— WORK ITEM —
Go through the records and extract every line with the word "menu".

(Saved entries)
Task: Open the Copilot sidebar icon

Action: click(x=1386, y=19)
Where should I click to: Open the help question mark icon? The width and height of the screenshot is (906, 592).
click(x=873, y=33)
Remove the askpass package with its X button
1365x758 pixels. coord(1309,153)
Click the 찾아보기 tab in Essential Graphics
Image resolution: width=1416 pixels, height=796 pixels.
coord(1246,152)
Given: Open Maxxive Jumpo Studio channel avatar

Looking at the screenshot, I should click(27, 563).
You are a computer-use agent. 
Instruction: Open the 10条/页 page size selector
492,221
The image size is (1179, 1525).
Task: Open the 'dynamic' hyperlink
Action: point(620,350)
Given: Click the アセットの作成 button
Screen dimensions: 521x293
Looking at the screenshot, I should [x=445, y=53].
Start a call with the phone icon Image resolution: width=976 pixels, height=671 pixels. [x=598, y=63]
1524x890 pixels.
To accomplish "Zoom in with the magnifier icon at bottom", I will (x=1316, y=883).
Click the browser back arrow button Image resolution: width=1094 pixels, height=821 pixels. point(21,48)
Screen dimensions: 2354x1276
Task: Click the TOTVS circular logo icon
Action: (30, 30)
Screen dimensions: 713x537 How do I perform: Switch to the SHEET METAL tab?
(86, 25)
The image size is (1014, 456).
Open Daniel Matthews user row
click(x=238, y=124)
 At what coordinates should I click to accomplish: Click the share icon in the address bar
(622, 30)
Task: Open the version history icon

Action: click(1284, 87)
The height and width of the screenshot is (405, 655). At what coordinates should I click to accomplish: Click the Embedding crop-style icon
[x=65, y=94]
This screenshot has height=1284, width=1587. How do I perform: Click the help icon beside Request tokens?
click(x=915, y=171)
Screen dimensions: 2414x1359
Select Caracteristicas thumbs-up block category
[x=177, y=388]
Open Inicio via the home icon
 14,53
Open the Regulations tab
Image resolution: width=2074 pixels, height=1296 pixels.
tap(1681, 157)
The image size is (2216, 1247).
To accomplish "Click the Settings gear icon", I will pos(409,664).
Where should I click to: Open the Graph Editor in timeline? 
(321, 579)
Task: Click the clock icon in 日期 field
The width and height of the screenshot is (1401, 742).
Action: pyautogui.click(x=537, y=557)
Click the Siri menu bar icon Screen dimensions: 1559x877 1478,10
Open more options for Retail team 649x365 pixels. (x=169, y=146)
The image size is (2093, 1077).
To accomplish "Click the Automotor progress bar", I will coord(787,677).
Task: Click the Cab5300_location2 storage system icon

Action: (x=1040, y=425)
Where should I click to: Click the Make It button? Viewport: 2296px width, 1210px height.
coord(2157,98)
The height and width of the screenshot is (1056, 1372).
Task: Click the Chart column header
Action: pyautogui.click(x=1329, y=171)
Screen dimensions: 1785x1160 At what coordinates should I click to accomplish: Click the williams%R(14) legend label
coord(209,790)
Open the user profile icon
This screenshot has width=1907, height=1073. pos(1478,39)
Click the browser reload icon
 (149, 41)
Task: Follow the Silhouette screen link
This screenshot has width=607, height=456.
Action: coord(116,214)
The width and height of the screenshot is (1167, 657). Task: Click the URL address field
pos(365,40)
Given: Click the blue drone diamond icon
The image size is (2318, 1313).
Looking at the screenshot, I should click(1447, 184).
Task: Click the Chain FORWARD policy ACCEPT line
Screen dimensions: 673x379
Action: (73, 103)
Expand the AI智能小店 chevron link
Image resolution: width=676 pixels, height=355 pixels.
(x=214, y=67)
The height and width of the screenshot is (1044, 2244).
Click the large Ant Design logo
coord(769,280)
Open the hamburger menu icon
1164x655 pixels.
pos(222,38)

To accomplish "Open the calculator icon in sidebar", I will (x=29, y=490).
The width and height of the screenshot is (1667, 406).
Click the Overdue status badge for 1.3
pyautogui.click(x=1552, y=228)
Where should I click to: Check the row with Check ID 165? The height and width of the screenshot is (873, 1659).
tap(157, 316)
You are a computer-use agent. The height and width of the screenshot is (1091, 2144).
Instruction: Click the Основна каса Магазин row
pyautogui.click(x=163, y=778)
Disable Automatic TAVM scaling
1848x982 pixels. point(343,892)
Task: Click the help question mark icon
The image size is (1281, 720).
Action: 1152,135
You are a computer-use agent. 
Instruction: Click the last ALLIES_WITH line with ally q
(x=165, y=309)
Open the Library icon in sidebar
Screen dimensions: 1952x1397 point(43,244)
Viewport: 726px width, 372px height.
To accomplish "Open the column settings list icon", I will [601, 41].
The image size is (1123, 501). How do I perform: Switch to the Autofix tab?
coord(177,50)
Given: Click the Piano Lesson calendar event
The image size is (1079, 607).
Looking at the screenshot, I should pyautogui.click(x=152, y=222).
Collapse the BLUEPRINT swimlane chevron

— TASK ANSWER —
Click the Siri menu bar icon Screen dimensions: 1559x877 1478,10
Open the hamburger menu icon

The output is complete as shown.